31. The extract for use according to claim 29, for use in the treatment of chemotherapy-resistant colon adenocarcinoma.

32. The extract for use according to claim 29, for use in the treatment of pancreatic adenocarcinoma.

33. A pharmaceutical composition of any of claims 22 to 25, for use in the treatment of a type of cancer which is selected from the group of colorectal cancer, pancreatic cancer and glioblastoma.

34. The pharmaceutical composition for use according to claim 33, wherein the cancer is selected from the group of colon adenocarcinoma, pancreatic adenocarcinoma and glioblastoma multiforme.

35. The pharmaceutical composition for use according to claim 33 or 34, which is a composition of claim 25.
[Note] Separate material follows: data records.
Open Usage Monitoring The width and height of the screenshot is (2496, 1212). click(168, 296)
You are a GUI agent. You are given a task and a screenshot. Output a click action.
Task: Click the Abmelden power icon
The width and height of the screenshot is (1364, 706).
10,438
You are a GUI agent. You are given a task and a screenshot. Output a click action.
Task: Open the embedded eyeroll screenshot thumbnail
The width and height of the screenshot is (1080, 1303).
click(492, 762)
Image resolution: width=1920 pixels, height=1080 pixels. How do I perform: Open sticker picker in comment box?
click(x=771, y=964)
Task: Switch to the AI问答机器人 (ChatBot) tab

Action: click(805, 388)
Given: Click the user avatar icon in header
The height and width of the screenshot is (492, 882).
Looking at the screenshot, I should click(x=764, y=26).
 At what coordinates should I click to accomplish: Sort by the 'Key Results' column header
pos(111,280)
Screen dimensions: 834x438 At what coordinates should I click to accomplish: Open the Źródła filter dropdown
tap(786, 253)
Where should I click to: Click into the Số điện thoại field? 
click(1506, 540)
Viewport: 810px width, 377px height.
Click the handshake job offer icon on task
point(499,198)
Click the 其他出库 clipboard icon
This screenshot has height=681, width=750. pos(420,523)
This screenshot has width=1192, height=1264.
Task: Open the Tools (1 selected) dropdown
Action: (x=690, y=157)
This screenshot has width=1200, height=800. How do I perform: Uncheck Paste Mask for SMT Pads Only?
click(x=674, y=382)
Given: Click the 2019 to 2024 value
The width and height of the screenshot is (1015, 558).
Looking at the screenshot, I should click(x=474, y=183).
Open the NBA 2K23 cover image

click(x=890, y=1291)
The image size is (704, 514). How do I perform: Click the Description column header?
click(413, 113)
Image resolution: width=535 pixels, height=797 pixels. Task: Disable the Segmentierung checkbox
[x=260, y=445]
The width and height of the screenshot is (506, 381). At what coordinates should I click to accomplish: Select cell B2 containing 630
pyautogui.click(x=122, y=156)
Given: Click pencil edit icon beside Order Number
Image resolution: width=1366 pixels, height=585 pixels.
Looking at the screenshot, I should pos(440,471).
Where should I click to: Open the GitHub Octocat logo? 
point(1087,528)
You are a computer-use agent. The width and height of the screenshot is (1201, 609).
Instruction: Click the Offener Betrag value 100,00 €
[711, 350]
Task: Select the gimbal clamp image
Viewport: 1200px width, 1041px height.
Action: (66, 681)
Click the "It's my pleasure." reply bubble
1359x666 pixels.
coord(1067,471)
36. The pharmaceutical composition for use according to any of claim 34 or 35, wherein the cancer is colon adenocarcinoma.

37. The pharmaceutical composition for use according to claim 36, wherein the cancer is chemotherapy-resistant colon adenocarcinoma.

38. Use of the extract according to any of claims 6 to 21 as a functional ingredient to be incorporated into food supplements.

39. A food supplement that comprises the extract according to any of claims 6 to 21 as a functional ingredient.